BEGIN
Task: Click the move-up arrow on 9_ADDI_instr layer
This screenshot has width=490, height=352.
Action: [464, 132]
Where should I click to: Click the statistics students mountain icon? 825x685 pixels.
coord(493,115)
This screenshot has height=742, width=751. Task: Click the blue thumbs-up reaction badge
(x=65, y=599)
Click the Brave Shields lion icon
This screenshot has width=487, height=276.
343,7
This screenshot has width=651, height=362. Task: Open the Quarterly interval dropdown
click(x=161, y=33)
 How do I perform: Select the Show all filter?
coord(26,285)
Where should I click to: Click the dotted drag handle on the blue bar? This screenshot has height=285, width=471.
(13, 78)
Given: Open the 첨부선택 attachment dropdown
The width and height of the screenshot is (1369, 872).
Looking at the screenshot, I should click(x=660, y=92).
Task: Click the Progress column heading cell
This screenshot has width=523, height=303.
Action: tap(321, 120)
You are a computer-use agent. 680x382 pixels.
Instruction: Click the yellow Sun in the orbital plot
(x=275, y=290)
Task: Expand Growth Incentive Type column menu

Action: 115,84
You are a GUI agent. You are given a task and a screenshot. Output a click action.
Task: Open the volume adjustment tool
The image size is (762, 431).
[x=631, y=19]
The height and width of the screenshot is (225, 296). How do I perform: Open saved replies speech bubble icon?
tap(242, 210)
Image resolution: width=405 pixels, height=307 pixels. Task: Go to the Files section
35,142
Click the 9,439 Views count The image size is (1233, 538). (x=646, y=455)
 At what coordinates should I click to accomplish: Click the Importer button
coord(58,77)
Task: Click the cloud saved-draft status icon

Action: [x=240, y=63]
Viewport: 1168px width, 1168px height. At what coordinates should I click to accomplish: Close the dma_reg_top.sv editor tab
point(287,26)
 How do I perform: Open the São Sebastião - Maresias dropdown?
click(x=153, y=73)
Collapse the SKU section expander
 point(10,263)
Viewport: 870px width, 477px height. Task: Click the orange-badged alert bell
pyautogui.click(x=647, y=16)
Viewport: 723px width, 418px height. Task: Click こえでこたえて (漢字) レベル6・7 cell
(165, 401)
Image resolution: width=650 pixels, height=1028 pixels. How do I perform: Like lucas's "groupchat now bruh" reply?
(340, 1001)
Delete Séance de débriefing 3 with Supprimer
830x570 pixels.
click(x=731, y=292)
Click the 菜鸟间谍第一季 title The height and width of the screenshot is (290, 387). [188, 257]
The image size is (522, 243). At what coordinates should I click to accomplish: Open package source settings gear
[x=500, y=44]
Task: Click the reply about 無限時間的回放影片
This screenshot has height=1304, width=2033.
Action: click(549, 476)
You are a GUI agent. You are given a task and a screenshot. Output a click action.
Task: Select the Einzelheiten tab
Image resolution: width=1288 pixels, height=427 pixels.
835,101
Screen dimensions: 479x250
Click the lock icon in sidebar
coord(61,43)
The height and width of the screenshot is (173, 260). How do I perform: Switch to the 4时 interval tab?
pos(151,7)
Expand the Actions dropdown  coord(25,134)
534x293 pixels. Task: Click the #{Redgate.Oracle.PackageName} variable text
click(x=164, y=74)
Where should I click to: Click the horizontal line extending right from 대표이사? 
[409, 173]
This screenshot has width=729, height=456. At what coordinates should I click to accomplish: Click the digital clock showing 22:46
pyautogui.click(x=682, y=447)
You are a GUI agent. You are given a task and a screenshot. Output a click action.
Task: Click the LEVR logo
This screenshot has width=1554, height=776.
END
» **Requirement**
Copy out the records once more. Match them exactly.

» **Response for this exercise**
Task: Click the move-up arrow on 9_ADDI_instr layer
This screenshot has width=490, height=352.
Action: [464, 132]
Where should I click to: Click the statistics students mountain icon? 825x685 pixels.
coord(493,115)
This screenshot has height=742, width=751. Task: Click the blue thumbs-up reaction badge
(x=65, y=599)
Click the Brave Shields lion icon
This screenshot has width=487, height=276.
343,7
This screenshot has width=651, height=362. Task: Open the Quarterly interval dropdown
click(x=161, y=33)
 How do I perform: Select the Show all filter?
coord(26,285)
Where should I click to: Click the dotted drag handle on the blue bar? This screenshot has height=285, width=471.
(13, 78)
Given: Open the 첨부선택 attachment dropdown
The width and height of the screenshot is (1369, 872).
Looking at the screenshot, I should click(x=660, y=92).
Task: Click the Progress column heading cell
This screenshot has width=523, height=303.
Action: tap(321, 120)
You are a computer-use agent. 680x382 pixels.
Instruction: Click the yellow Sun in the orbital plot
(x=275, y=290)
Task: Expand Growth Incentive Type column menu

Action: 115,84
You are a GUI agent. You are given a task and a screenshot. Output a click action.
Task: Open the volume adjustment tool
The image size is (762, 431).
[x=631, y=19]
The height and width of the screenshot is (225, 296). How do I perform: Open saved replies speech bubble icon?
tap(242, 210)
Image resolution: width=405 pixels, height=307 pixels. Task: Go to the Files section
35,142
Click the 9,439 Views count The image size is (1233, 538). (x=646, y=455)
 At what coordinates should I click to accomplish: Click the Importer button
coord(58,77)
Task: Click the cloud saved-draft status icon

Action: [x=240, y=63]
Viewport: 1168px width, 1168px height. At what coordinates should I click to accomplish: Close the dma_reg_top.sv editor tab
point(287,26)
 How do I perform: Open the São Sebastião - Maresias dropdown?
click(x=153, y=73)
Collapse the SKU section expander
 point(10,263)
Viewport: 870px width, 477px height. Task: Click the orange-badged alert bell
pyautogui.click(x=647, y=16)
Viewport: 723px width, 418px height. Task: Click こえでこたえて (漢字) レベル6・7 cell
(165, 401)
Image resolution: width=650 pixels, height=1028 pixels. How do I perform: Like lucas's "groupchat now bruh" reply?
(340, 1001)
Delete Séance de débriefing 3 with Supprimer
830x570 pixels.
click(x=731, y=292)
Click the 菜鸟间谍第一季 title The height and width of the screenshot is (290, 387). [188, 257]
The image size is (522, 243). At what coordinates should I click to accomplish: Open package source settings gear
[x=500, y=44]
Task: Click the reply about 無限時間的回放影片
This screenshot has height=1304, width=2033.
Action: click(549, 476)
You are a GUI agent. You are given a task and a screenshot. Output a click action.
Task: Select the Einzelheiten tab
Image resolution: width=1288 pixels, height=427 pixels.
835,101
Screen dimensions: 479x250
Click the lock icon in sidebar
coord(61,43)
The height and width of the screenshot is (173, 260). How do I perform: Switch to the 4时 interval tab?
pos(151,7)
Expand the Actions dropdown  coord(25,134)
534x293 pixels. Task: Click the #{Redgate.Oracle.PackageName} variable text
click(x=164, y=74)
Where should I click to: Click the horizontal line extending right from 대표이사? 
[409, 173]
This screenshot has width=729, height=456. At what coordinates should I click to accomplish: Click the digital clock showing 22:46
pyautogui.click(x=682, y=447)
You are a GUI agent. You are given a task and a screenshot. Output a click action.
Task: Click the LEVR logo
This screenshot has width=1554, height=776.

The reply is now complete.